Mexichromis antonii

Scientific classification
- Kingdom: Animalia
- Phylum: Mollusca
- Class: Gastropoda
- Order: Nudibranchia
- Family: Chromodorididae
- Genus: Mexichromis
- Species: M. antonii
- Binomial name: Mexichromis antonii (Bertsch, 1976)
- Synonyms: Chromodoris antonii Bertsch, 1976 ;

= Mexichromis antonii =

- Genus: Mexichromis
- Species: antonii
- Authority: (Bertsch, 1976)

Species of gastropod

Mexichromis antonii is a species of sea slug, a dorid nudibranch, a shell-less marine gastropod mollusk in the family Chromodorididae.

== Distribution ==
The holotype of this species was collected in 9 m of water at Punta Aguja (near Mulege), Baja California, Mexico. Three paratypes were also included in the original description, from Isla San Jose,, Los Islotes, and Santiago Bay, near Manzanillo, Colima,. It has been reported from the Gulf of California south to Panama.

==Description==
Mexichromis antonii has a light blue mantle with two bands of colour at the edge, inner black and outer yellow-orange.
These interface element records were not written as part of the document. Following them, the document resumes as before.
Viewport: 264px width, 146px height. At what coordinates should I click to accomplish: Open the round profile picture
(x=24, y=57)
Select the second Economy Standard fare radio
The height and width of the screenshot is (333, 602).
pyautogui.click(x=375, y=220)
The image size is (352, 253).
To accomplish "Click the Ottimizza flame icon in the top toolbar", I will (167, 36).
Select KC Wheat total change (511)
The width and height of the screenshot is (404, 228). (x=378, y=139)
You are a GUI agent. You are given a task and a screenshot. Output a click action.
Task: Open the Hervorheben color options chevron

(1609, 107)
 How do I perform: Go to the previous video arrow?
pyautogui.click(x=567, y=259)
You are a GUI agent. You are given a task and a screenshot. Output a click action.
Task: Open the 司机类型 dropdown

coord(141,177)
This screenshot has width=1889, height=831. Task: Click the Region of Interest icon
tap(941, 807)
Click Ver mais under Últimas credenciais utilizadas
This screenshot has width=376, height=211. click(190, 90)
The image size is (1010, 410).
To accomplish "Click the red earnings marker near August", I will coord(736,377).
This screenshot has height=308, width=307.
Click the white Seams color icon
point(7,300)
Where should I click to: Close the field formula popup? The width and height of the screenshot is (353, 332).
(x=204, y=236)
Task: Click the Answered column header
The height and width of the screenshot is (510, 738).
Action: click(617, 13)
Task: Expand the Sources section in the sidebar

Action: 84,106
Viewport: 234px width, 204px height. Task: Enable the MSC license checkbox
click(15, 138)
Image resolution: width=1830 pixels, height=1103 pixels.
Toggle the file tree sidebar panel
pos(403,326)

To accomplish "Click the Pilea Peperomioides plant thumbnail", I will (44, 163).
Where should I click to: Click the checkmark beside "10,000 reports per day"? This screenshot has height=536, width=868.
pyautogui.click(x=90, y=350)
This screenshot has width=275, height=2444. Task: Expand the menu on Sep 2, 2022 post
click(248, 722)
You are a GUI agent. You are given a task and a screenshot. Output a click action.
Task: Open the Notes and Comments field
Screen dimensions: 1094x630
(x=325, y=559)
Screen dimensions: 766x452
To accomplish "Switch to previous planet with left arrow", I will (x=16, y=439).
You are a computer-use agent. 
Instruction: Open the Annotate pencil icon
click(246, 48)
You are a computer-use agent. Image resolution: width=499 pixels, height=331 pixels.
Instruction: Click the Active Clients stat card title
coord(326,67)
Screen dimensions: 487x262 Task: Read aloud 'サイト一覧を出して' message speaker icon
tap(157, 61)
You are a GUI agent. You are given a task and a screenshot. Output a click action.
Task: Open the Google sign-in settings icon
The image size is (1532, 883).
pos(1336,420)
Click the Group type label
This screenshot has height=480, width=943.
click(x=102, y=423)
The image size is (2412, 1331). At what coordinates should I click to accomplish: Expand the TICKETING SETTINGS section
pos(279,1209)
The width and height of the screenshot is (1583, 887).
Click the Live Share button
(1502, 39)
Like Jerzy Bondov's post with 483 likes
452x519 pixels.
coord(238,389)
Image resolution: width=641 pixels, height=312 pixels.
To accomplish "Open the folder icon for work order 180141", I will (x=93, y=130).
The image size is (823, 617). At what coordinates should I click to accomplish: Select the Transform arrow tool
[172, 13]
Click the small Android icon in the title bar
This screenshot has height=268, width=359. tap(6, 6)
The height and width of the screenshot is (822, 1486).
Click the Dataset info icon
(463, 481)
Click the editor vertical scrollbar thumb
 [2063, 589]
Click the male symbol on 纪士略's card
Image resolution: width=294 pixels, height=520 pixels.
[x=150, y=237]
There is a mid-dorsal line of white which is broken into elongate spots surrounded by a pink-magenta region which stretches from the rhinophore bases to the gill. The light blue area is divided longitudinally by a faint black line. The bases of the rhinophores and gill leaves are pale magenta with the outer half black. Grows to 12 mm in length.